Transcribe the entries below exactly.

Task inputs -
——————

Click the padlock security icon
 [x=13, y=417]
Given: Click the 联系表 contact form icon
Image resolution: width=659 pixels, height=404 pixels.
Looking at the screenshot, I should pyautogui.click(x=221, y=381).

——————

Response -
Click the padlock security icon
 [x=13, y=417]
Given: Click the 联系表 contact form icon
Image resolution: width=659 pixels, height=404 pixels.
Looking at the screenshot, I should pyautogui.click(x=221, y=381).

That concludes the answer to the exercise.